Objectives -
- 1) Revise the knitting thread from "It actually fits" up to and including "without any changes.", replacing "bulky yarn" with "chunky yarn".
- 2) Resume the knitting hat thread from the point at which it ends.
--- START OF Selected extract ---
Love the hat. I am a new knitter. How would I increase the size for an adult? Would it be difficult 
. Thanks


----------



## Sue Anna

Love the hat. I am a new knitter. How would I increase the size for an adult? Would it be difficult 
. Thanks


----------



## Knittingkitty

Sue Anna said:


> Love the hat. I am a new knitter. How would I increase the size for an adult? Would it be difficult
> . Thanks


It actually fits me, as it's very stretchy and made in a bulky yarn. But if you would like to make a bigger hat, you could just cast on more sts, any number that is a multiple of 4 ( for example, 88, 92, 96 and so on) and then just follow the instructions in my pattern without any changes.


----------



## Yarngrandma

:thumbup:


----------



## Sue Anna

Thanks so much!


----------



## Frogger

Love it and it is almost cold enough here to wear!! Better get knitting!!! Thanks!!!
--- END OF Selected extract ---
--- START OF Given material ---
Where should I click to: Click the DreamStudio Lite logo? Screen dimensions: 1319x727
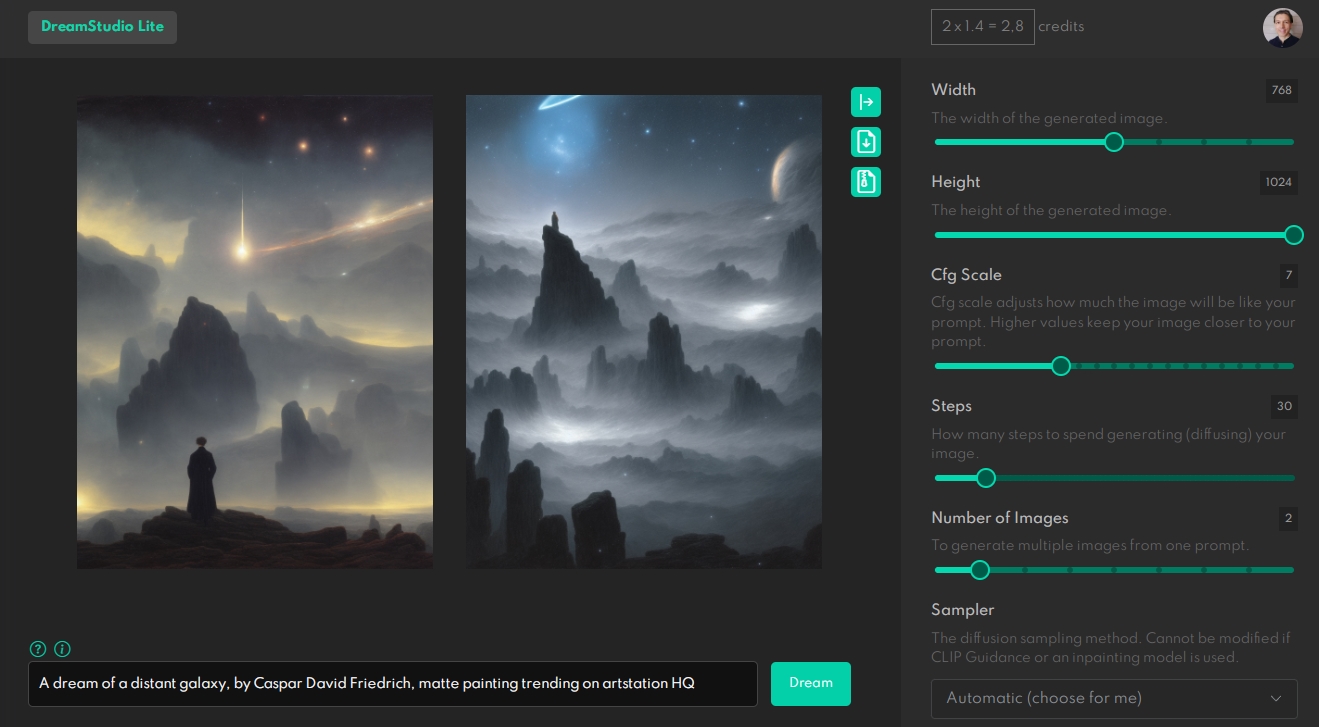point(102,27)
--- END OF Given material ---
The answers -
- 1)
It actually fits me, as it's very stretchy and made in a chunky yarn. But if you would like to make a bigger hat, you could just cast on more sts, any number that is a multiple of 4 ( for example, 88, 92, 96 and so on) and then just follow the instructions in my pattern without any changes.

- 2)
----------



## Katsch

Great hat!


----------



## karenh

Great hat. I've bookmarked it to use very soon. Thanks for sharing.


----------



## Featherstitcher

Now that is a great hat that anyone would love. I especially like the colors you chose. Thank you for the instructions- I just printed them.


----------



## crafty lady UK

Knittingkitty said:


> Hi Everybody,
> 
> Here is a very simple hat pattern that you can use to make an extra warm hat for a boy or girl. I made it for my 4-year-old son and we both love it!  It's not that cold here to wear it yet, but it will be soon enough!
> 
> The hat is made in a bulky yarn, so you can make it really fast!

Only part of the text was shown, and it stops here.